# **1)Problem Statement**

To enhance sales performance, this project focuses on building a predictive model that estimates product sales at individual BigMart stores. By analyzing a comprehensive dataset encompassing various product and store attributes, we employ machine learning techniques to develop a robust model. This model aims to provide predictions by identifying crucial factors and patterns that influence sales. Through this endeavor, we empower BigMart to make data-driven decisions and optimize their sales strategies for improved business outcomes.

# **2)Hypothesis Generation**

**Store Level Hypotheses:**

* *City Type*: Stores located in urban or Tier 1 cities are expected to have higher sales due to the higher income levels of residents.
* *Store Capacity*: Larger stores with ample space are anticipated to have higher sales as they offer a comprehensive shopping experience.
* *Competitors*: Stores in close proximity to similar establishments may face tougher competition, resulting in lower sales.

**Product Level Hypotheses**
* *Brand*: Branded products should have higher sales because of higher trust in the customer.
* *Utility*: Daily use products should have a higher tendency to sell as compared to the specific use products.
* *Display Area*: Products which are given bigger shelves in the store are likely to catch attention first and sell more. Visibility in Store: The location of product in a store will impact sales. Ones which are right at entrance will catch the eye of customer first rather than the ones in back.

▶ [Data provided]:
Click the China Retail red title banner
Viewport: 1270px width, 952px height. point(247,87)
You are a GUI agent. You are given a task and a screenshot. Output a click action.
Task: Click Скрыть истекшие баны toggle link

▶ [What this task involves]: Transcribe the part of the BigMart sales text starting with "# **2)Hypothesis Generation**" and going on through "levels of residents.".

▶ [Worked answer]:
# **2)Hypothesis Generation**

**Store Level Hypotheses:**

* *City Type*: Stores located in urban or Tier 1 cities are expected to have higher sales due to the higher income levels of residents.